Task statement :: Please restate each entry word for word.

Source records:
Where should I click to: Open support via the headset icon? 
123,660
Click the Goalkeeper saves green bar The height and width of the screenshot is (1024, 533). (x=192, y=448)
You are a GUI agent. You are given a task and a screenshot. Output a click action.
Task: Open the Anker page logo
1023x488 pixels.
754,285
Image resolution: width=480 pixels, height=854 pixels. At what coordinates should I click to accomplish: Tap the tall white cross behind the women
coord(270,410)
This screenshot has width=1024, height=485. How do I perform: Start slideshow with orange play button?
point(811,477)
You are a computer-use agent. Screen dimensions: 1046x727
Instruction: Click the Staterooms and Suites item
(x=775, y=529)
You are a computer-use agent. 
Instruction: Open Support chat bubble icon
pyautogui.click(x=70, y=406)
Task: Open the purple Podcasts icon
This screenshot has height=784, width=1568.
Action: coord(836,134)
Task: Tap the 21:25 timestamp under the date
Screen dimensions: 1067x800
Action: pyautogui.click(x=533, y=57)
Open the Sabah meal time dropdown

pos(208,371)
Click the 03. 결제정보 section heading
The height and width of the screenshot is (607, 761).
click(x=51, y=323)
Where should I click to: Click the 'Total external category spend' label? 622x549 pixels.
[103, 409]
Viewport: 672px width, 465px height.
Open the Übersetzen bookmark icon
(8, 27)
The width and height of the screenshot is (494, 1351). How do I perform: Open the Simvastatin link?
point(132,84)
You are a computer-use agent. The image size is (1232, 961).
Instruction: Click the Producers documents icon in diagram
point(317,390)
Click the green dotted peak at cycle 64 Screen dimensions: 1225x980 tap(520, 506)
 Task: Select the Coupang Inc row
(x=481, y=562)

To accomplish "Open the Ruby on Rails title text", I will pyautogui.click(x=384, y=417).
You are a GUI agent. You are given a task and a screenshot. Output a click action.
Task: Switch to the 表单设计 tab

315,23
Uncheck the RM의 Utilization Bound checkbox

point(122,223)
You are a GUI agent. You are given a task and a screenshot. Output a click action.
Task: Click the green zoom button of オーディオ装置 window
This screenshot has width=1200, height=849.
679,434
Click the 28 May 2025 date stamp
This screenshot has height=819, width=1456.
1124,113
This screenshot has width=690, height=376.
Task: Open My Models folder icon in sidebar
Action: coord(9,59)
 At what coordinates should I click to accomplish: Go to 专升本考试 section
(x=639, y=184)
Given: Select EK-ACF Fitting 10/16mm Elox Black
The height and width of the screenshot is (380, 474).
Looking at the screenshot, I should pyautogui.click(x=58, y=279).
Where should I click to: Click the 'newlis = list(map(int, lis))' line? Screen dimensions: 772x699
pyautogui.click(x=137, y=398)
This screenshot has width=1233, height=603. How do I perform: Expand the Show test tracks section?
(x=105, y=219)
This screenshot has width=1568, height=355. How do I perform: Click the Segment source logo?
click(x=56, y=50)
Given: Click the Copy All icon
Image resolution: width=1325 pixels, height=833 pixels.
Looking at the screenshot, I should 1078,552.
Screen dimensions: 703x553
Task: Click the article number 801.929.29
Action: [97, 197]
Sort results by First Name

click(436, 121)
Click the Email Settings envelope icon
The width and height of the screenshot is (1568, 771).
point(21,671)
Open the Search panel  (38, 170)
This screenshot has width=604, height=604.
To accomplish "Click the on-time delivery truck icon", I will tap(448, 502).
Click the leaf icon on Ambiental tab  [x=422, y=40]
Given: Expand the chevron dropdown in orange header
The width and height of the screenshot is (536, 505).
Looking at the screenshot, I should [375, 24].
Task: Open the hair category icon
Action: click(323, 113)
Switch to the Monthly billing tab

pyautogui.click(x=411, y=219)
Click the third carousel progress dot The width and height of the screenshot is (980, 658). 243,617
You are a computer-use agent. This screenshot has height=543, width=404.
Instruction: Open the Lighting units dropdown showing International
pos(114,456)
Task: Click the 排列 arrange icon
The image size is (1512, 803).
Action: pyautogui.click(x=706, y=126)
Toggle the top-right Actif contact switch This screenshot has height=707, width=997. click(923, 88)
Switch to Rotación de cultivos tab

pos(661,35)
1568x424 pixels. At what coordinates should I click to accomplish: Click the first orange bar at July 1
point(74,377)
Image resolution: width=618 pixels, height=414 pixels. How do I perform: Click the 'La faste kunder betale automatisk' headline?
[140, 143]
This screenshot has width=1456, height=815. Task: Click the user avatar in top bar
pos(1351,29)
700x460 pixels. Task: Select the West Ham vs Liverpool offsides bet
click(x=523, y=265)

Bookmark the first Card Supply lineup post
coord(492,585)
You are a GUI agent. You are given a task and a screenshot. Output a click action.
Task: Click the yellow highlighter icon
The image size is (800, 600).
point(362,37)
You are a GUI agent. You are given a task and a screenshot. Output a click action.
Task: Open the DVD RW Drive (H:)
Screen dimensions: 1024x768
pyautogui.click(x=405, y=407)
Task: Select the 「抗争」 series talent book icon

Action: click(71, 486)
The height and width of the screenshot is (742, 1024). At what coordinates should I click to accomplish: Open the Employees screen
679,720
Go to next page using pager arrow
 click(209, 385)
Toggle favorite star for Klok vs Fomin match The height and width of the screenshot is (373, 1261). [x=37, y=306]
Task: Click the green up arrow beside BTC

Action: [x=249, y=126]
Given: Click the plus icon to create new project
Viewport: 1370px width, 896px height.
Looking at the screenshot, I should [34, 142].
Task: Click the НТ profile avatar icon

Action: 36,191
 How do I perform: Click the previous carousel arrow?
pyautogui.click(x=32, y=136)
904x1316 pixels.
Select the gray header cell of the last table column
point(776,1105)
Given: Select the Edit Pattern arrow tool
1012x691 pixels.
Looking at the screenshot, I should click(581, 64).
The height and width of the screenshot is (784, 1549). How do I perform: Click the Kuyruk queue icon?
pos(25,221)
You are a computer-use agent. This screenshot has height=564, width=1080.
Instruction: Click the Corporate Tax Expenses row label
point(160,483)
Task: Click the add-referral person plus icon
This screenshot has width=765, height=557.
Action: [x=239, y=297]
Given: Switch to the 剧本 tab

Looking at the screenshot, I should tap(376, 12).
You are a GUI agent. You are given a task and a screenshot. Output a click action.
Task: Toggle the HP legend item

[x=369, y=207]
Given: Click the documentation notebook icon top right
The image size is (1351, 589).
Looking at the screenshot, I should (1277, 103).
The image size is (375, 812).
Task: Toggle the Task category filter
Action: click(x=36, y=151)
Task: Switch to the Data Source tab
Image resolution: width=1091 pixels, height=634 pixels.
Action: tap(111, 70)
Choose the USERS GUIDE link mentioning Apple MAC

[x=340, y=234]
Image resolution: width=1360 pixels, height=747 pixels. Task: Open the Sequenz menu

Solution to this exercise ::
Where should I click to: Open support via the headset icon? 
123,660
Click the Goalkeeper saves green bar The height and width of the screenshot is (1024, 533). (x=192, y=448)
You are a GUI agent. You are given a task and a screenshot. Output a click action.
Task: Open the Anker page logo
1023x488 pixels.
754,285
Image resolution: width=480 pixels, height=854 pixels. At what coordinates should I click to accomplish: Tap the tall white cross behind the women
coord(270,410)
This screenshot has width=1024, height=485. How do I perform: Start slideshow with orange play button?
point(811,477)
You are a computer-use agent. Screen dimensions: 1046x727
Instruction: Click the Staterooms and Suites item
(x=775, y=529)
You are a computer-use agent. 
Instruction: Open Support chat bubble icon
pyautogui.click(x=70, y=406)
Task: Open the purple Podcasts icon
This screenshot has height=784, width=1568.
Action: coord(836,134)
Task: Tap the 21:25 timestamp under the date
Screen dimensions: 1067x800
Action: pyautogui.click(x=533, y=57)
Open the Sabah meal time dropdown

pos(208,371)
Click the 03. 결제정보 section heading
The height and width of the screenshot is (607, 761).
click(x=51, y=323)
Where should I click to: Click the 'Total external category spend' label? 622x549 pixels.
[103, 409]
Viewport: 672px width, 465px height.
Open the Übersetzen bookmark icon
(8, 27)
The width and height of the screenshot is (494, 1351). How do I perform: Open the Simvastatin link?
point(132,84)
You are a computer-use agent. The image size is (1232, 961).
Instruction: Click the Producers documents icon in diagram
point(317,390)
Click the green dotted peak at cycle 64 Screen dimensions: 1225x980 tap(520, 506)
 Task: Select the Coupang Inc row
(x=481, y=562)

To accomplish "Open the Ruby on Rails title text", I will pyautogui.click(x=384, y=417).
You are a GUI agent. You are given a task and a screenshot. Output a click action.
Task: Switch to the 表单设计 tab

315,23
Uncheck the RM의 Utilization Bound checkbox

point(122,223)
You are a GUI agent. You are given a task and a screenshot. Output a click action.
Task: Click the green zoom button of オーディオ装置 window
This screenshot has width=1200, height=849.
679,434
Click the 28 May 2025 date stamp
This screenshot has height=819, width=1456.
1124,113
This screenshot has width=690, height=376.
Task: Open My Models folder icon in sidebar
Action: coord(9,59)
 At what coordinates should I click to accomplish: Go to 专升本考试 section
(x=639, y=184)
Given: Select EK-ACF Fitting 10/16mm Elox Black
The height and width of the screenshot is (380, 474).
Looking at the screenshot, I should pyautogui.click(x=58, y=279).
Where should I click to: Click the 'newlis = list(map(int, lis))' line? Screen dimensions: 772x699
pyautogui.click(x=137, y=398)
This screenshot has width=1233, height=603. How do I perform: Expand the Show test tracks section?
(x=105, y=219)
This screenshot has width=1568, height=355. How do I perform: Click the Segment source logo?
click(x=56, y=50)
Given: Click the Copy All icon
Image resolution: width=1325 pixels, height=833 pixels.
Looking at the screenshot, I should 1078,552.
Screen dimensions: 703x553
Task: Click the article number 801.929.29
Action: [97, 197]
Sort results by First Name

click(436, 121)
Click the Email Settings envelope icon
The width and height of the screenshot is (1568, 771).
point(21,671)
Open the Search panel  (38, 170)
This screenshot has width=604, height=604.
To accomplish "Click the on-time delivery truck icon", I will tap(448, 502).
Click the leaf icon on Ambiental tab  [x=422, y=40]
Given: Expand the chevron dropdown in orange header
The width and height of the screenshot is (536, 505).
Looking at the screenshot, I should [375, 24].
Task: Open the hair category icon
Action: click(323, 113)
Switch to the Monthly billing tab

pyautogui.click(x=411, y=219)
Click the third carousel progress dot The width and height of the screenshot is (980, 658). 243,617
You are a computer-use agent. This screenshot has height=543, width=404.
Instruction: Open the Lighting units dropdown showing International
pos(114,456)
Task: Click the 排列 arrange icon
The image size is (1512, 803).
Action: pyautogui.click(x=706, y=126)
Toggle the top-right Actif contact switch This screenshot has height=707, width=997. click(923, 88)
Switch to Rotación de cultivos tab

pos(661,35)
1568x424 pixels. At what coordinates should I click to accomplish: Click the first orange bar at July 1
point(74,377)
Image resolution: width=618 pixels, height=414 pixels. How do I perform: Click the 'La faste kunder betale automatisk' headline?
[140, 143]
This screenshot has width=1456, height=815. Task: Click the user avatar in top bar
pos(1351,29)
700x460 pixels. Task: Select the West Ham vs Liverpool offsides bet
click(x=523, y=265)

Bookmark the first Card Supply lineup post
coord(492,585)
You are a GUI agent. You are given a task and a screenshot. Output a click action.
Task: Click the yellow highlighter icon
The image size is (800, 600).
point(362,37)
You are a GUI agent. You are given a task and a screenshot. Output a click action.
Task: Open the DVD RW Drive (H:)
Screen dimensions: 1024x768
pyautogui.click(x=405, y=407)
Task: Select the 「抗争」 series talent book icon

Action: click(71, 486)
The height and width of the screenshot is (742, 1024). At what coordinates should I click to accomplish: Open the Employees screen
679,720
Go to next page using pager arrow
 click(209, 385)
Toggle favorite star for Klok vs Fomin match The height and width of the screenshot is (373, 1261). [x=37, y=306]
Task: Click the green up arrow beside BTC

Action: [x=249, y=126]
Given: Click the plus icon to create new project
Viewport: 1370px width, 896px height.
Looking at the screenshot, I should [34, 142].
Task: Click the НТ profile avatar icon

Action: 36,191
 How do I perform: Click the previous carousel arrow?
pyautogui.click(x=32, y=136)
904x1316 pixels.
Select the gray header cell of the last table column
point(776,1105)
Given: Select the Edit Pattern arrow tool
1012x691 pixels.
Looking at the screenshot, I should click(581, 64).
The height and width of the screenshot is (784, 1549). How do I perform: Click the Kuyruk queue icon?
pos(25,221)
You are a computer-use agent. This screenshot has height=564, width=1080.
Instruction: Click the Corporate Tax Expenses row label
point(160,483)
Task: Click the add-referral person plus icon
This screenshot has width=765, height=557.
Action: [x=239, y=297]
Given: Switch to the 剧本 tab

Looking at the screenshot, I should tap(376, 12).
You are a GUI agent. You are given a task and a screenshot. Output a click action.
Task: Toggle the HP legend item

[x=369, y=207]
Given: Click the documentation notebook icon top right
The image size is (1351, 589).
Looking at the screenshot, I should (1277, 103).
The image size is (375, 812).
Task: Toggle the Task category filter
Action: click(x=36, y=151)
Task: Switch to the Data Source tab
Image resolution: width=1091 pixels, height=634 pixels.
Action: tap(111, 70)
Choose the USERS GUIDE link mentioning Apple MAC

[x=340, y=234]
Image resolution: width=1360 pixels, height=747 pixels. Task: Open the Sequenz menu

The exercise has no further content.